Requirement: Copy the entries below verbatim, from the line containing "長岡（高知） (41, 22)" through the line containing "Site Update: How", with both of those lines included.

— Begin Data for this task —

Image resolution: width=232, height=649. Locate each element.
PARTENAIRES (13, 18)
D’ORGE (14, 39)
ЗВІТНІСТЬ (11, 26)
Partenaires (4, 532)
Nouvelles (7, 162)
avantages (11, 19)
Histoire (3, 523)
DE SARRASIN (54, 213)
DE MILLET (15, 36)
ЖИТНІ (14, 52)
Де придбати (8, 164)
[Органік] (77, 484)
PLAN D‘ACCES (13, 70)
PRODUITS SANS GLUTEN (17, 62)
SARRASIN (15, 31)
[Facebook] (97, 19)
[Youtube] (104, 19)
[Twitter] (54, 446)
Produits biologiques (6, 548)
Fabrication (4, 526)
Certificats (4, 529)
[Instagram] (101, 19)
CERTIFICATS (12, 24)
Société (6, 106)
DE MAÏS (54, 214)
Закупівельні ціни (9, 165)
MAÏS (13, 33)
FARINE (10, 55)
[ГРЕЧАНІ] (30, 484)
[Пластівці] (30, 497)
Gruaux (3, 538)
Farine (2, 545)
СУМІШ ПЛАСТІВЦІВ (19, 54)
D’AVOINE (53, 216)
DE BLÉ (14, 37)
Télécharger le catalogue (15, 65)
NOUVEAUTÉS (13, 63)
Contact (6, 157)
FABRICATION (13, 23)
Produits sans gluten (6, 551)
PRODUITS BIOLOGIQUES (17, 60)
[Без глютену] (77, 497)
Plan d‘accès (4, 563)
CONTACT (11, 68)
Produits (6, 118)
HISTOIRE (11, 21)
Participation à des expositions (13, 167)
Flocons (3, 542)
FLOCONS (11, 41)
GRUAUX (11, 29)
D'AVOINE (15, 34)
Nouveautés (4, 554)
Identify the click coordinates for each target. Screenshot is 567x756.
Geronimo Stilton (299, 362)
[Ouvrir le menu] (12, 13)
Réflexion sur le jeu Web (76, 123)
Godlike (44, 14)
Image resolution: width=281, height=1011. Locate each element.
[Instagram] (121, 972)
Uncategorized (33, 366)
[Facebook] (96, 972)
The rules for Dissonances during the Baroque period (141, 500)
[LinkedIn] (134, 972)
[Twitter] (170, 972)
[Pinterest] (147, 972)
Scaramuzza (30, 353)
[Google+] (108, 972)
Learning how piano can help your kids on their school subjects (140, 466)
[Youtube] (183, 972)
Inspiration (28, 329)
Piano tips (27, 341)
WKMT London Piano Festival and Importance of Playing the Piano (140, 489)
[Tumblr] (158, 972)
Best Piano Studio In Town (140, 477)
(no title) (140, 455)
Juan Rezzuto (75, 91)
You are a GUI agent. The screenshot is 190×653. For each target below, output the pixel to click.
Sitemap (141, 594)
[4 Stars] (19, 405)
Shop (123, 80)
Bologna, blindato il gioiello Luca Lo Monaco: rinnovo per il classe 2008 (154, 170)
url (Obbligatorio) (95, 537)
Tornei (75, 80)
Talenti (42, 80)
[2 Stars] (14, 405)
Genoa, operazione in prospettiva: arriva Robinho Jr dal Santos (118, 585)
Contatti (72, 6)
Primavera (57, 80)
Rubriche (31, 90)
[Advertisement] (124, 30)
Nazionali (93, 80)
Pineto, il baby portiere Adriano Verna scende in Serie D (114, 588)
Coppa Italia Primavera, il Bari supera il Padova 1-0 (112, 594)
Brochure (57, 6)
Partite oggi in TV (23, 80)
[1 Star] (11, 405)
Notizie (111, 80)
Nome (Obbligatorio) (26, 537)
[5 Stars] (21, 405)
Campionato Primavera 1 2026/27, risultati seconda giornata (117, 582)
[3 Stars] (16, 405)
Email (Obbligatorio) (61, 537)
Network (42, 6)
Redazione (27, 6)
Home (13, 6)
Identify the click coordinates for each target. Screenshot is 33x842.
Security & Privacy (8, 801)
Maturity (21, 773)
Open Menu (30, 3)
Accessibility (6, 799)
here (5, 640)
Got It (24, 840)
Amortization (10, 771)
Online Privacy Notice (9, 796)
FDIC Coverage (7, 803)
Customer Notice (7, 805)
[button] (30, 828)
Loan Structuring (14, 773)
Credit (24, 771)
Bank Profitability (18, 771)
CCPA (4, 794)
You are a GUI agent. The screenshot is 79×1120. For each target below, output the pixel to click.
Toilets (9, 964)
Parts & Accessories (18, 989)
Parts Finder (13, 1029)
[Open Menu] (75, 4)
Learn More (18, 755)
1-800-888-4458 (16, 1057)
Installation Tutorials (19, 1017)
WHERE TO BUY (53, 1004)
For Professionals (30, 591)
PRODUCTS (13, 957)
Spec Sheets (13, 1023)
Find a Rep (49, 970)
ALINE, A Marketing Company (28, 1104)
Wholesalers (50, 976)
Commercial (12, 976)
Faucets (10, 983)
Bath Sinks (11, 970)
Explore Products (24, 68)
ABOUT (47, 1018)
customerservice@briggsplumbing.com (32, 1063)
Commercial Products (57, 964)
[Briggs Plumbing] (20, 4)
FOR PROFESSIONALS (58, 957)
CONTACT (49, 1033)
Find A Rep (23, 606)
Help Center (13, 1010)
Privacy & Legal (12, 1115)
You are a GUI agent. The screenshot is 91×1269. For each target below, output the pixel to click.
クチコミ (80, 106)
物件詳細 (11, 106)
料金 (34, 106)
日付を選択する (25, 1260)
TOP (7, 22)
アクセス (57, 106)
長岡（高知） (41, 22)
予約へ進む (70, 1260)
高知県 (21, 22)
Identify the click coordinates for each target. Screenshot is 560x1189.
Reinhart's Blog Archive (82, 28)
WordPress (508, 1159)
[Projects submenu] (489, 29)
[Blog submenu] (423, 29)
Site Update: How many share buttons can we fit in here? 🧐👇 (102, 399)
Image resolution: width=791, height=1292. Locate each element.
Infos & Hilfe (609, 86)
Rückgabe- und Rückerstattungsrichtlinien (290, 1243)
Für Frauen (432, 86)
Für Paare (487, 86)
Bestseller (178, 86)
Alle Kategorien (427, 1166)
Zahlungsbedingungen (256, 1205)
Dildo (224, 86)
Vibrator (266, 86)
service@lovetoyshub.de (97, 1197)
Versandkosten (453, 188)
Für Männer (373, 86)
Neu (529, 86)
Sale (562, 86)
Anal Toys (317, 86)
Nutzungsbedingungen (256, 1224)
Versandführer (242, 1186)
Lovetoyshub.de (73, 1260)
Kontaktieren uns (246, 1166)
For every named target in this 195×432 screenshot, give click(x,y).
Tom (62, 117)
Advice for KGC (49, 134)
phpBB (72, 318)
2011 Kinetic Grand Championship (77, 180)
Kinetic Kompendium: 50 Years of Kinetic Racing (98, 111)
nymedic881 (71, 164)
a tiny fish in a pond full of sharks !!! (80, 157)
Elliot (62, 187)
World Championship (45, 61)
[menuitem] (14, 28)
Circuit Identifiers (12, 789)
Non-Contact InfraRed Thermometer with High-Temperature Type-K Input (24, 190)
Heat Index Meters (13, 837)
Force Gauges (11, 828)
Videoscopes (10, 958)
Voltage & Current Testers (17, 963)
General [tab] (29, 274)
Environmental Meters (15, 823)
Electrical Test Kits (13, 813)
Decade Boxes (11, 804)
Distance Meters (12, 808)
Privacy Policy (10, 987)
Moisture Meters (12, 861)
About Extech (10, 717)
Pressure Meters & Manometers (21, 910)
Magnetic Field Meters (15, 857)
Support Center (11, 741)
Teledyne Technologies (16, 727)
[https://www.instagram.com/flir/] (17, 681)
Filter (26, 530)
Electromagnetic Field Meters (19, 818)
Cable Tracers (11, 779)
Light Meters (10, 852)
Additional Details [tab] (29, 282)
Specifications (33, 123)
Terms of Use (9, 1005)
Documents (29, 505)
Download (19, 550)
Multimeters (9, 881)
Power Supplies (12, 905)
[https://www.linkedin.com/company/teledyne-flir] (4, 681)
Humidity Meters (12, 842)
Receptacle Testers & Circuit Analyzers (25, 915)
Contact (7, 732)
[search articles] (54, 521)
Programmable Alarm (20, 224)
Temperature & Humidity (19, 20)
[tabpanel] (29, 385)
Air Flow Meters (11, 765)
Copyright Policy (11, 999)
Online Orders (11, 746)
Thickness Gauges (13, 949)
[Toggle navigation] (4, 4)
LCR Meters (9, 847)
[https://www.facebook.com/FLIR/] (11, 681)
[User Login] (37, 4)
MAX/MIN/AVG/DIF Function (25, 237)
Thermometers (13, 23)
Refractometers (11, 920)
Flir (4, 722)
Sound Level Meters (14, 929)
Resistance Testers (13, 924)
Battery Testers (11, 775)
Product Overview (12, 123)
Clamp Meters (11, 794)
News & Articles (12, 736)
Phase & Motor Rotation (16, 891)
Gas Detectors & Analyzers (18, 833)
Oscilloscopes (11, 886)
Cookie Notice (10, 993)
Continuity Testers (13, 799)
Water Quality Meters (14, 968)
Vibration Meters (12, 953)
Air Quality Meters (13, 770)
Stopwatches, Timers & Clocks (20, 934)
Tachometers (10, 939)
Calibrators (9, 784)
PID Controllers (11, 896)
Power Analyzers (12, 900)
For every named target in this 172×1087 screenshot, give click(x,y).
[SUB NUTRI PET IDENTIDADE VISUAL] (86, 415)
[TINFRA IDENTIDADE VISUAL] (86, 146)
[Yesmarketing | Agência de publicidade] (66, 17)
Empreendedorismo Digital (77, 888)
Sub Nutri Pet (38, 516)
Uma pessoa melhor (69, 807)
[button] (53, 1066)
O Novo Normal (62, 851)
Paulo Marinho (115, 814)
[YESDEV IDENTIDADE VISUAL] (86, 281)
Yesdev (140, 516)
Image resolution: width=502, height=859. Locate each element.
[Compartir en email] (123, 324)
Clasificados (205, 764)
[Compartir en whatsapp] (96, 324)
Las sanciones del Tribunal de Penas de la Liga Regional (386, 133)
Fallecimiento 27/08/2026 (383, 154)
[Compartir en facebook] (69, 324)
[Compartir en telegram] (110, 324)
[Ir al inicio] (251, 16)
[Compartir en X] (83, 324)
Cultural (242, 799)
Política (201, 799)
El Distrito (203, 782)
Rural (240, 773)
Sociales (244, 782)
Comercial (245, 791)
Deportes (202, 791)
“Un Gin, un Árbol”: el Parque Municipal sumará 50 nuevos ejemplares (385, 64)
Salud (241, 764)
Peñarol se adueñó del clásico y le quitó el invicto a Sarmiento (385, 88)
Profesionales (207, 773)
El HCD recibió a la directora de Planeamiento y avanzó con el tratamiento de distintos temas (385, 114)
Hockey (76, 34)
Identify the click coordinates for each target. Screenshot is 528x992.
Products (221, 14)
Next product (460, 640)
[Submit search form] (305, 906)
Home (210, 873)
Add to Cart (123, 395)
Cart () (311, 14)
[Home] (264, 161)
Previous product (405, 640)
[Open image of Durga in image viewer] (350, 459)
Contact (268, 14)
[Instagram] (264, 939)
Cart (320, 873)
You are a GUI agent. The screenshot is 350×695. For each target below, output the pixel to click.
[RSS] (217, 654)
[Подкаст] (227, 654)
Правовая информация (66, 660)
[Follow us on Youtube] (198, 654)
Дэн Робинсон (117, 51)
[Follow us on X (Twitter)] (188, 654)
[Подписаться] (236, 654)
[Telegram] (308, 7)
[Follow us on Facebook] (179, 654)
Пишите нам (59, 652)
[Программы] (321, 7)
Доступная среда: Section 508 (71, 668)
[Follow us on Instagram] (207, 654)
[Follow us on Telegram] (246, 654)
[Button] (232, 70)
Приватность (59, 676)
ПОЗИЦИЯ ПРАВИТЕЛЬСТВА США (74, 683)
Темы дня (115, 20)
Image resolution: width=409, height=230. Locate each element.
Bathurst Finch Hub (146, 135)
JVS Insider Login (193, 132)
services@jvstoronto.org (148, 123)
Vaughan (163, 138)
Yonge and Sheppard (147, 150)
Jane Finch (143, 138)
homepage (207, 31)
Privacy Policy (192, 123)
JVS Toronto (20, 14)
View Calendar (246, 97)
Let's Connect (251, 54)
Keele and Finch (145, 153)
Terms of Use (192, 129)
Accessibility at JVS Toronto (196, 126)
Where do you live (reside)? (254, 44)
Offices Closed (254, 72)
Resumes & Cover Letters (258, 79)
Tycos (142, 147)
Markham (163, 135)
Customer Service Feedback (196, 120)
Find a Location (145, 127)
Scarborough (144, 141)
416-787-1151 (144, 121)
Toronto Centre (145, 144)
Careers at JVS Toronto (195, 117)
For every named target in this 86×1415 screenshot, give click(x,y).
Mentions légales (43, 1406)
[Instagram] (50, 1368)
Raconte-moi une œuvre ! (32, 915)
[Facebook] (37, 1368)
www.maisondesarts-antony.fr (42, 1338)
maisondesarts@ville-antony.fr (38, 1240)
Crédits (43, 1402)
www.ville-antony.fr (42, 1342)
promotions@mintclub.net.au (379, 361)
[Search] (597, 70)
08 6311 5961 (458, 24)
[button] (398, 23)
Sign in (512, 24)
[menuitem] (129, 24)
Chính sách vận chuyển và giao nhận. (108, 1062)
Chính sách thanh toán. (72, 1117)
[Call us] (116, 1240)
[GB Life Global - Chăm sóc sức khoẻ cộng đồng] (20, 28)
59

— End Data for this task —

Reply to the task:
長岡（高知） (41, 22)
予約へ進む (70, 1260)
高知県 (21, 22)
Identify the click coordinates for each target. Screenshot is 560x1189.
Reinhart's Blog Archive (82, 28)
WordPress (508, 1159)
[Projects submenu] (489, 29)
[Blog submenu] (423, 29)
Site Update: How many share buttons can we fit in here? 🧐👇 (102, 399)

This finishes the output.